David L. Fried (April 13, 1933 – May 5, 2022) was an American scientist, best known for his contributions to optics. Fried described what has come to be known as the Fried Parameter, or r0 (often pronounced r-naught, but also r-zero). The Fried Parameter is a measure of the strength of the turbulence in the atmosphere of Earth. The turbulence causes what is known as seeing in astronomy and usually limits the optical resolution of ground-based telescopes and the detail in their images of astronomical objects. The Fried Parameter describes the smallest diameter of a telescope aperture at which the image fidelity starts to suffer significantly from turbulent airflows in the atmosphere of Earth. The Fried Parameter may change quickly on the time scale of minutes, or less. Typical values for the Fried Parameter in the visible spectrum may range from less than one centimeter (you can detect turbulence with your eye) to some tens of centimeters at good astronomical sites.

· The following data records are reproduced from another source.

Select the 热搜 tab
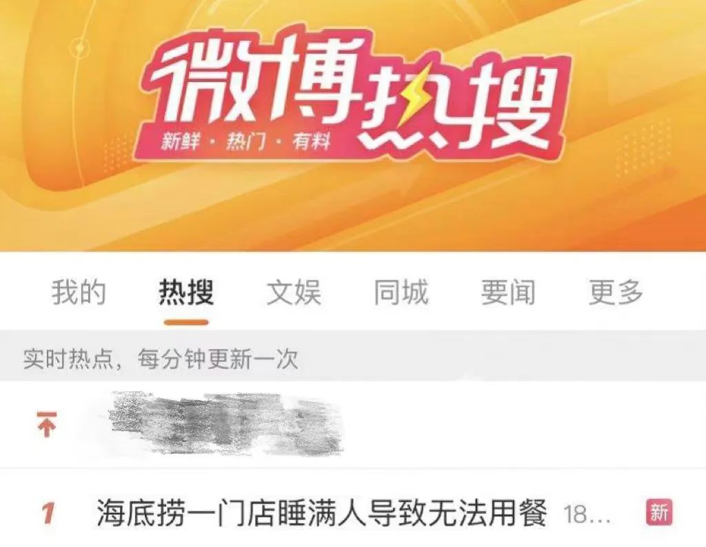 (x=186, y=292)
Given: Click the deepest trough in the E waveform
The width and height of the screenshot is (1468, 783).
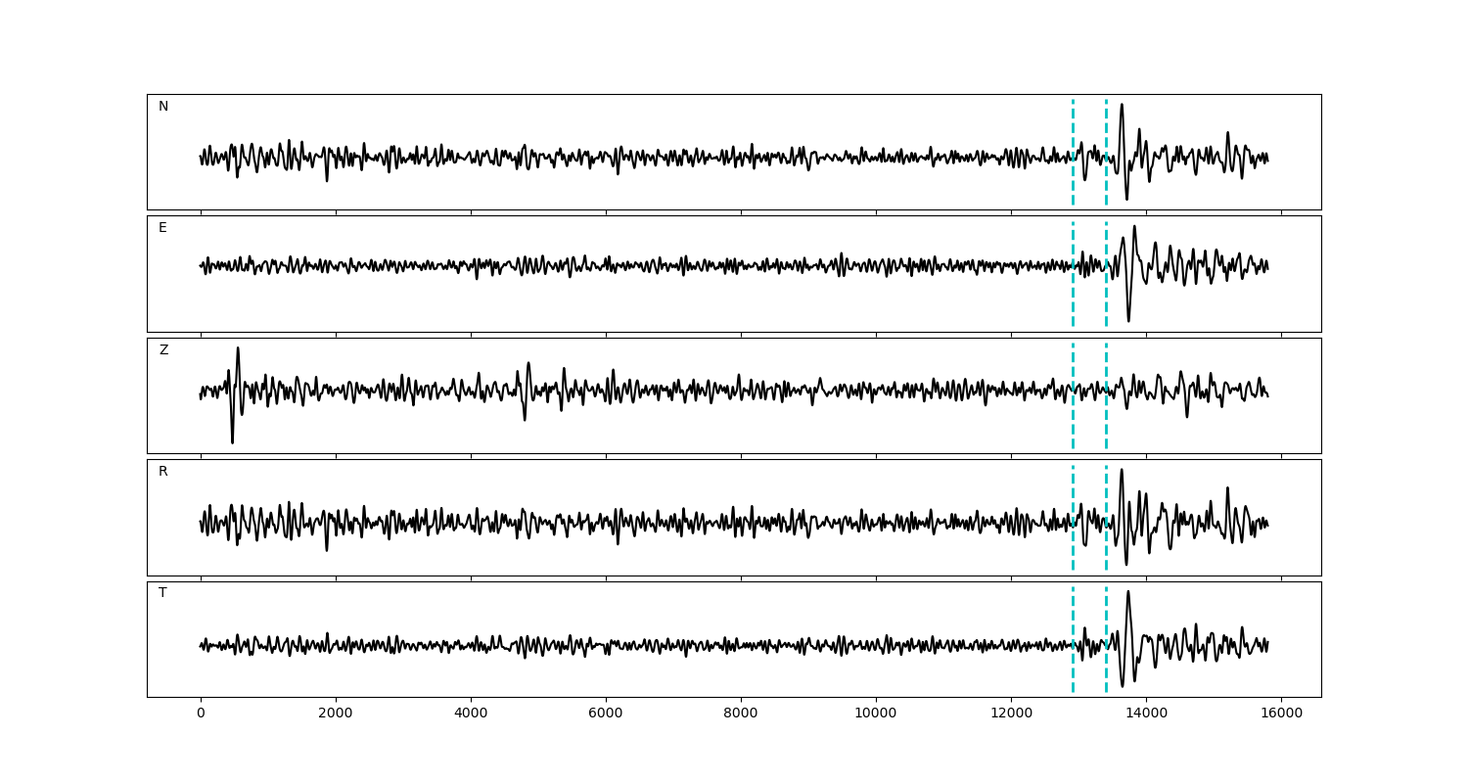Looking at the screenshot, I should [x=1128, y=319].
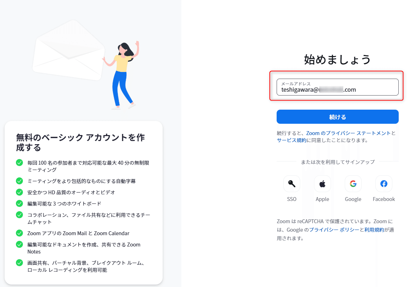Click the 始めましょう heading
The width and height of the screenshot is (410, 287).
pos(338,60)
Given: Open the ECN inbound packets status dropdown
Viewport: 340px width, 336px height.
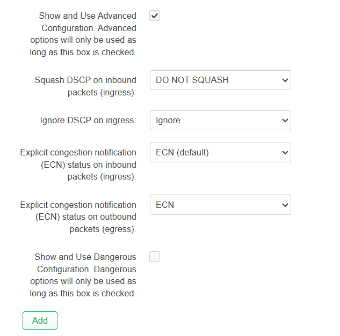Looking at the screenshot, I should click(x=220, y=153).
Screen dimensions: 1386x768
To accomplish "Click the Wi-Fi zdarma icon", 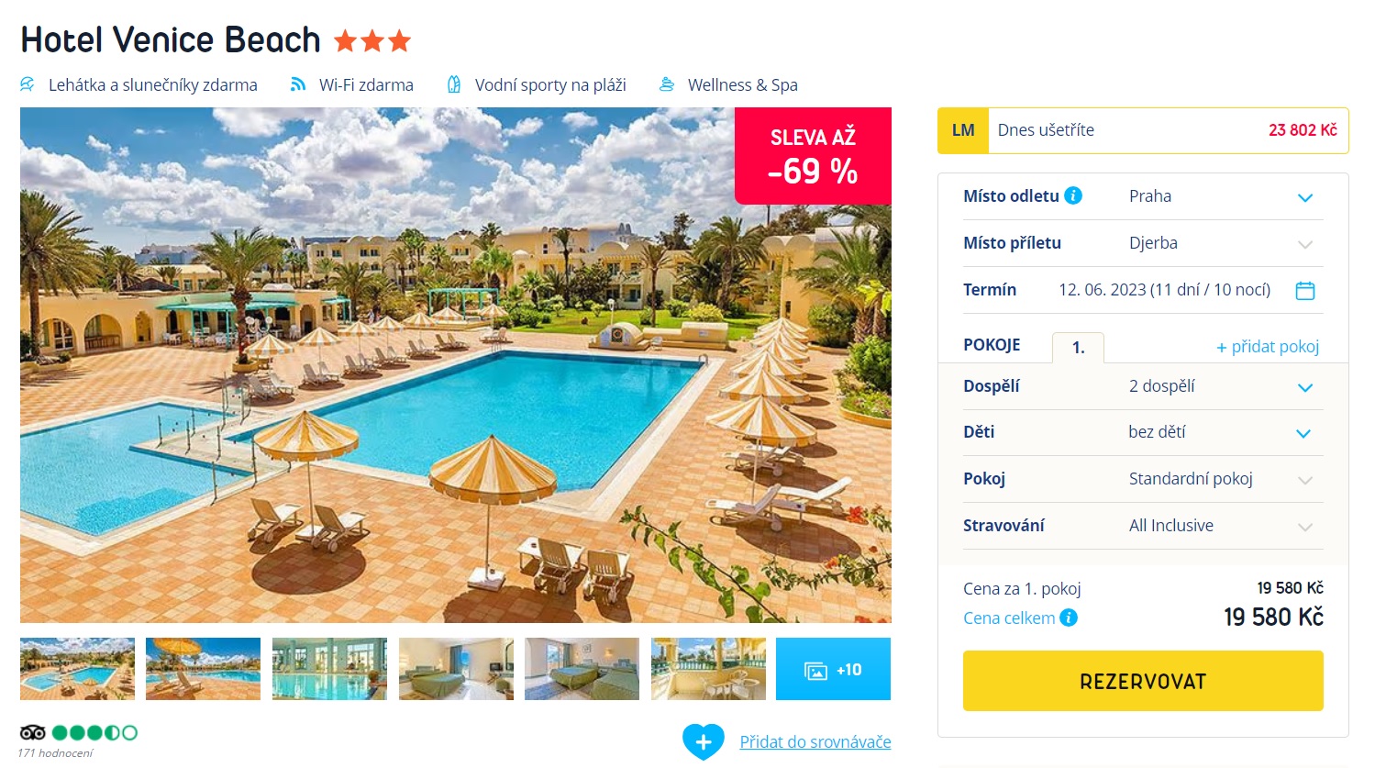I will [298, 84].
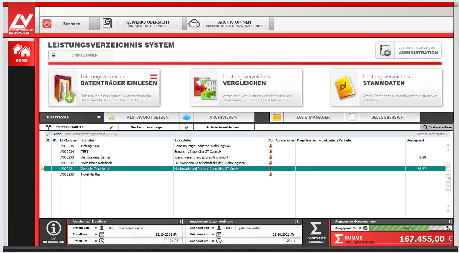Open the LV Information icon panel
This screenshot has height=253, width=459.
point(54,232)
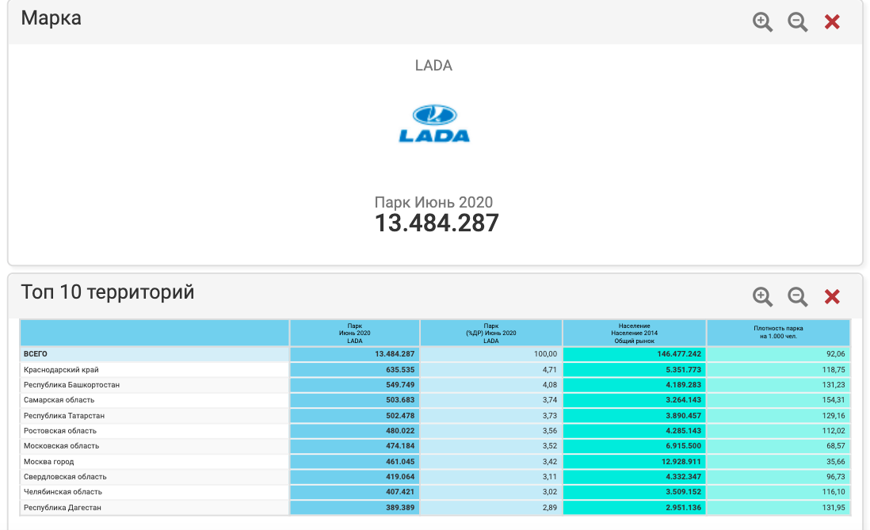Click the Население 2014 column header
Screen dimensions: 870x530
[634, 333]
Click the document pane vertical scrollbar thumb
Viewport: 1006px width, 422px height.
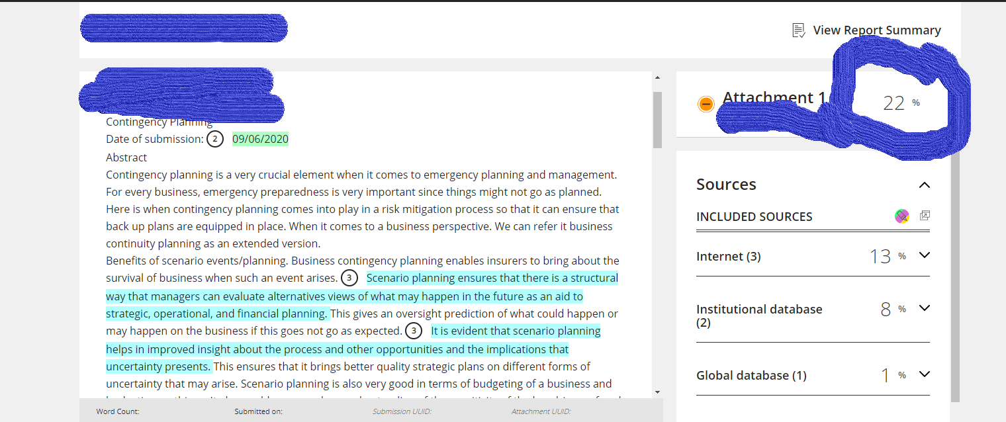tap(657, 120)
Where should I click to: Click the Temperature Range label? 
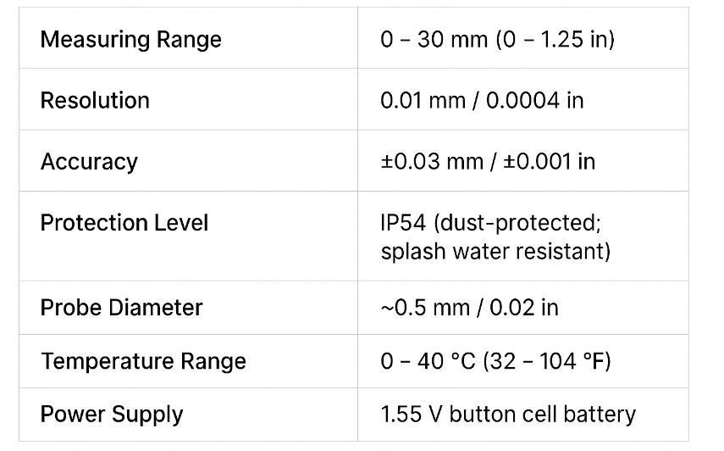pos(143,361)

==Life and professional career==

David Larry Fried was born in Brooklyn, New York, on April 13, 1933. He received the AB, MS, and PhD degrees in physics from Rutgers University, New Brunswick, New Jersey, in 1957, 1959, and 1962, respectively. From 1957 to 1959 he was with RCA Astro-Electronics Division, Princeton, N. J., where he worked on computer applications analysis. In 1961 he was employed by Rockwell International, where he held the position of Manager in the Electro-Optical Laboratory of the Autonetics Division (Anaheim, Calif.), where, as head of the Laser Techniques Group, he was engaged in the study of devices necessary for laser applications, and in the analysis of system concepts for laser application. He also did extensive work in the study of optical propagation in a randomly inhomogeneous atmosphere and the consequent effects on optical system performance. In 1966 he joined the technical staff of the North American Aviation Science Center, Thousand Oaks, Calif., where he was engaged in a study of the microwave reflectivity and emissivity of rough surfaces.

Fried served for 20 years on the U.S. Army Science Board (ASB). For many years, he served on the Army Science Board's standing committee on ballistic missile defense. In the 1960s, Fried published a series of papers on the optical effects of atmospheric turbulence that provided much of the analytic foundations for the development of adaptive optics systems, and that resulted in the definition of the quantity now known as Fried’s parameter. In addition, his 1966 paper, "Limiting Resolution Looking Down Through the Atmosphere," was important in showing a basic limit, about five centimeters, to how sharply space-based telescopes can image objects on the ground. In 1981, Fried carried out the first analysis evaluating and establishing the feasibility of the use of atmospheric laser back scatter to control adaptive optics—a concept which now goes by the name of laser guide-star. He then designed, managed the development of the hardware for, and supervised an experiment that successfully demonstrated the validity of the laser guide-star concept.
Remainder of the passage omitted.